The electron microscope MIAMI (Microscope and Ion Accelerator for Materials Investigations facility). (Image: University of Huddersfield)

The electron microscope was co-developed by Professor Stephen Donnelly, Dean of the School of Computing and Engineering. Prof. Donnelly leads the Huddersfield team that has been awarded a £889,839 grant by the EPSRC (Engineering and Physical Sciences Research Council).

The 3.5-year project will investigate the damage caused by irradiation of the materials used for building reactors. The team will also investigate the long-term, safe disposal of radioactive waste.

Neutrons and other particles can weaken and alter the physical dimensions of materials, while a helium accumulation can make materials brittle and more likely to fracture.
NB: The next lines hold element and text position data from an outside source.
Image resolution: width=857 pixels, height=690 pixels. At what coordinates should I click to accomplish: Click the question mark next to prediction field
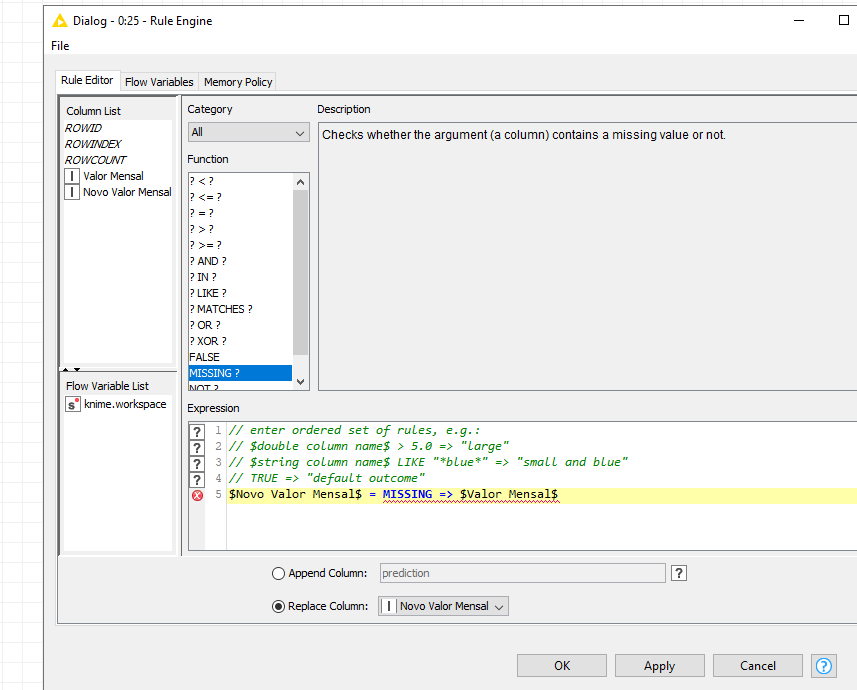(679, 573)
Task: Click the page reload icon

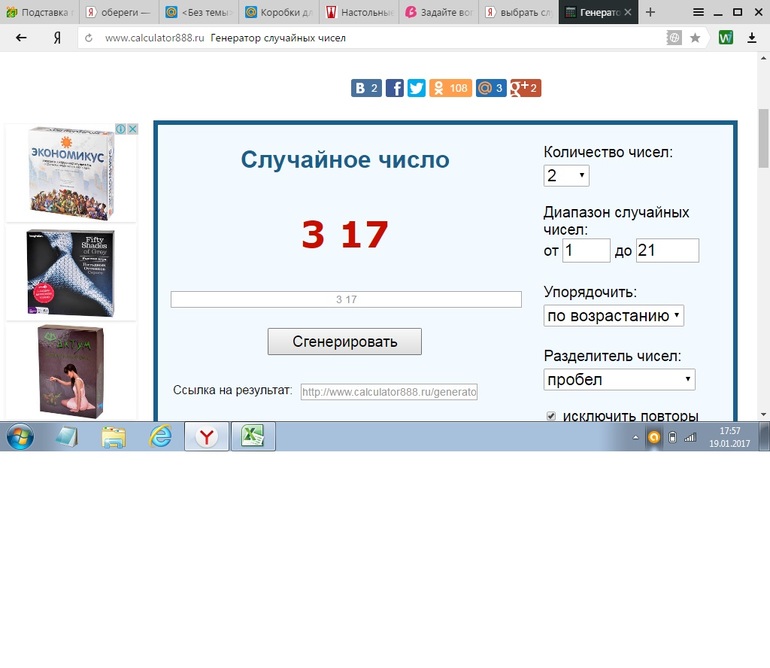Action: tap(88, 38)
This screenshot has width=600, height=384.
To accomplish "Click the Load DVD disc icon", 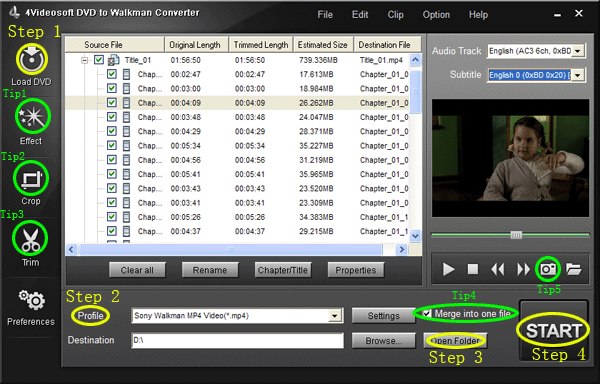I will (x=32, y=59).
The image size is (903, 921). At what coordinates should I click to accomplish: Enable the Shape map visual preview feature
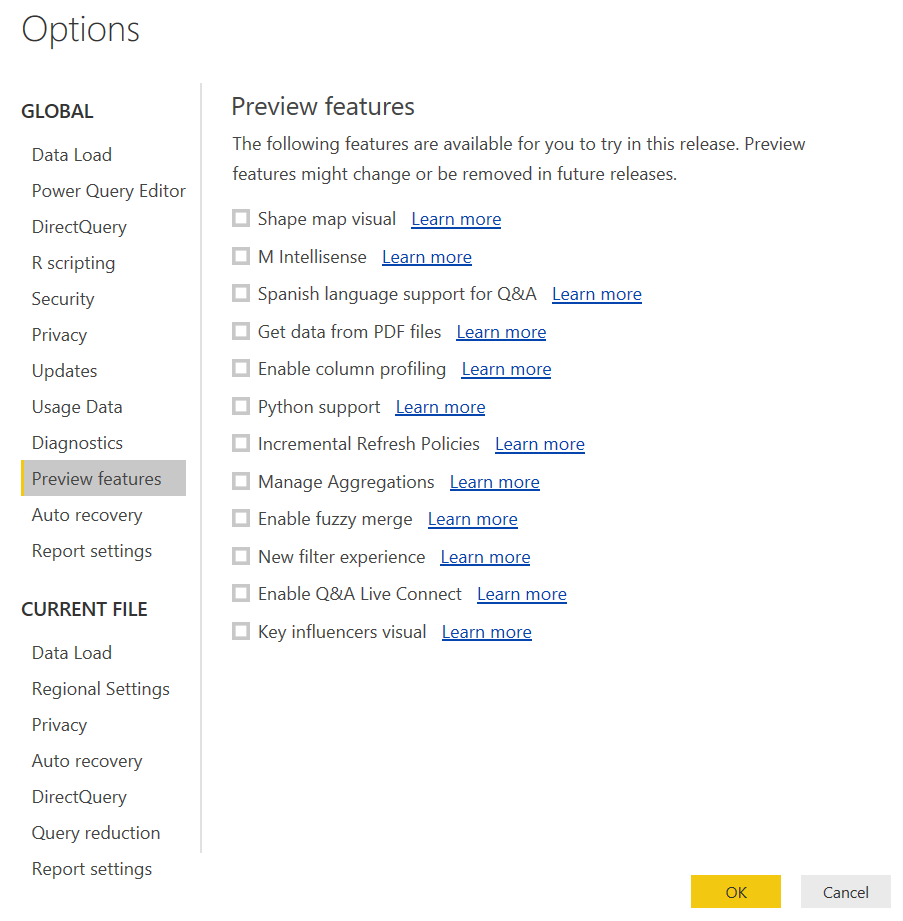point(241,217)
Professor Donnelly and Senior Research Fellow Dr. Jonathan Hinks will lead a team that will investigate these issues.

Professor Stephen Donnelly

Professor Donnelly sitting next to MIAMI. (Image: University of Huddersfield)

Dr. Hinks said “The project is about producing a base line of experimental evidence.” The scientists will use ion beams to irradiate thin samples of material, he explained.

Dr. Hinks added:

“You have to have a very thin piece of material – typically 100 nanometers or less – otherwise the electrons won’t get through and you can’t see anything.”

MIAMI uses electrons in the same way a conventional microscope uses light. It allows scientists to see inside super-thin samples of material and observe changes caused by irradiation, including the accumulation of gas bubbles.

Ion energy and temperatures can be varied during the experiments, and the result will be a database of data about the effects of irradiation at the nanoscale that can then be scaled up by researchers selecting materials for reactors and for waste disposal.

The UK will soon build Generation III+ reactors. The findings from this project will be relevant to those reactors, the researchers say. The materials for these reactors have already been selected, Dr. Hinks said, but regulatory authorities require constant safety updates and the MIAMI data will enable engineers to predict how reactors will fare over time.

Sir Patrick Stewart and Dr Jonathan Hinks

Huddersfield University’s Chancellor Professor Sir Patrick Stewart (left) with Dr. Jonathan Hinks. (Image: Huddersfield University)

The project will also help planners decide which materials to use for the Generation IV reactors which are due to come on stream in the 2030s.

The project is divided into two strands: 1. Structural nuclear materials. 2. Nuclear waste storage.

The MIAMI research team will have two additional post-doctoral researchers. They will be appointed early this year, and will each be assigned to one of the two strands.

Another important dimension of this project, Dr. Hinks explained, is the training of new nuclear scientists. The UK currently has a serious shortage of nuclear scientists.

Dr. Hinks said:

“Because there was a lack of investment in nuclear research and development in the 80s and 90s, the demographic of the people who work in the industry has shifted towards retirement age. So there is a skill gap, particularly serious when you consider the expansion of the UK’s nuclear capacity that is now planned.”